Politicial Bribes

Federal prosecutors will be in court with political corruption case in Illinois: NPR

The state’s biggest political corruption case in a decade involves Michael Madigan, the state’s former Democratic chairman and political kingmaker. He faces 22 charges, including racketeering and bribery.


In Illinois, another political corruption case is making its way to federal court. It revolves around a longtime kingmaker at the State House. From member station WBEZ in Chicago, here’s Dan Mihalopoulos.

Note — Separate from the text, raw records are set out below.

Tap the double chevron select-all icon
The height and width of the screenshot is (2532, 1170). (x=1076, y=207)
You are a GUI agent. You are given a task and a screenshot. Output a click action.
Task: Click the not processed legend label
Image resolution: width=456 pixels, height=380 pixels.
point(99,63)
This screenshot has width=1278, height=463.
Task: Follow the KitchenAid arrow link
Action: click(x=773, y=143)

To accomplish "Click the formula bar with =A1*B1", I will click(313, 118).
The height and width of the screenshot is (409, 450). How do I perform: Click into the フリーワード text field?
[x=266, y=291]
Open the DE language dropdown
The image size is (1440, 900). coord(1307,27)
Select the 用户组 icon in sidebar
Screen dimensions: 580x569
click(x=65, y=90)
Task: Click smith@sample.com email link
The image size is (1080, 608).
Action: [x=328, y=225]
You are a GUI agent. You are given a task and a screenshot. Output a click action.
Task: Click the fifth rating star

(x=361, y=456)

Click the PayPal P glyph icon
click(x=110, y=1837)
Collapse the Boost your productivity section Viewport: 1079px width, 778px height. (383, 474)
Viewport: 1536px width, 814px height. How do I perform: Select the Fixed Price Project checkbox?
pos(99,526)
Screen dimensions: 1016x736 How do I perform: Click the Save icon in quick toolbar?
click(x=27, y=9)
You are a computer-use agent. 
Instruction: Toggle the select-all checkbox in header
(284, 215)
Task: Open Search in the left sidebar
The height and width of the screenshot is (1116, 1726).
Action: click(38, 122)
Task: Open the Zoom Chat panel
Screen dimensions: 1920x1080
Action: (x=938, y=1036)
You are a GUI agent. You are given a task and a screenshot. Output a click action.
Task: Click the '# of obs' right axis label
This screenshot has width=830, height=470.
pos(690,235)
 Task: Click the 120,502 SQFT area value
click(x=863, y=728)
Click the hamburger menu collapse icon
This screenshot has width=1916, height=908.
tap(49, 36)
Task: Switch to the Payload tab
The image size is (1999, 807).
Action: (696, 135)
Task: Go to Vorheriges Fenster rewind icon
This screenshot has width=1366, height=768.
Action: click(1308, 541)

DAN MIHALOPOULOS, BYLINE: Democrat Michael Madigan served as Speaker of the Illinois House for 36 years, making him the longest serving legislative leader in US history. Former federal corruption prosecutor Patrick Collins said Madigan not only controlled just about every bill in the state Capitol, but also installed his loyalists in patronage jobs in the whole state.

PATRICK COLLINS: What’s unique to Illinois in the Mike Madigan story is the depth and breadth of his influence and control over the entire machinery of government.

MIHALOPOULOS: Former President Madigan once used all of his powers as state Democratic Party chairman to help elect his daughter as Illinois attorney general. But now the soft-spoken Chicago politician known as Velvet Hammer has become a criminal defendant, the boss of what US Attorney John Lausch calls the Madigan Enterprise.


JOHN LAUSCH: The indictment charges Madigan with running, for almost a decade, a criminal enterprise whose aim was to increase Madigan’s political power and financial well-being, while generating revenue for his allies and political associates.

MIHALOPOULOS: This is the biggest corruption case here in a decade, since Governor Rod Blagojevich was found guilty of auctioning off President Barack Obama’s former Senate seat to the highest bidder. Blagojevich was the fourth Illinois governor to end up in jail, although President Donald Trump released him earlier. U.S. Attorney Lausch says even now prosecutors marvel at the seemingly endless examples of wrongdoing in Chicago and Illinois politics.


LAUSCH: I think we all shake our heads sometimes when we think there’s another corruption case going on. And that’s why I defined our problem as a very stubborn problem.

MIHALOPOULOS: Michael Madigan’s downfall began when the state’s largest utility, Commonwealth Edison, admitted to bribing him. In return for favorable legislation, ComEd hired Madigan’s cronies on doing-nothing consulting contracts. The federal investigation ultimately led Madigan to lose his hammer as president a year ago. And he will appear in court today for the first time to face 22 charges, including racketeering and bribery. After the indictment was made public last week, Democratic Gov. JB Pritzker said investigators told him about Madigan, but the governor sought to distance himself.


JB PRITZKER: Michael Madigan must be held accountable to the fullest extent of the law. Ultimately, each elected person is responsible for doing the right thing and not lining their own pockets.

MIHALOPOULOS: But Illinois Republican Leader Jim Durkin accuses Democrats, who have largely dominated state politics, of not taking corruption seriously.

JIM DURKIN: I can’t even clear up all the Democrats who are now charged in the federal courthouse.

MIHALOPOULOS: Democratic lawmaker Kelly Cassidy and 18 others finally helped end Madigan’s reign as president by denying him their support last year.


KELLY CASSIDY: There were some pretty dark times. I remember in the very beginning, just talking about being frustrated and wanting to say something and people backing off, you know, I had something contagious.

MIHALOPOULOS: Ex-President Madigan denies any wrongdoing. In a statement, he says prosecutors are trying to frame him for merely providing the constituent service of making employment recommendations. And he has already spent nearly $5 million of his campaign funds on defense attorneys.

For NPR News, I’m Dan Mihalopoulos in Chicago.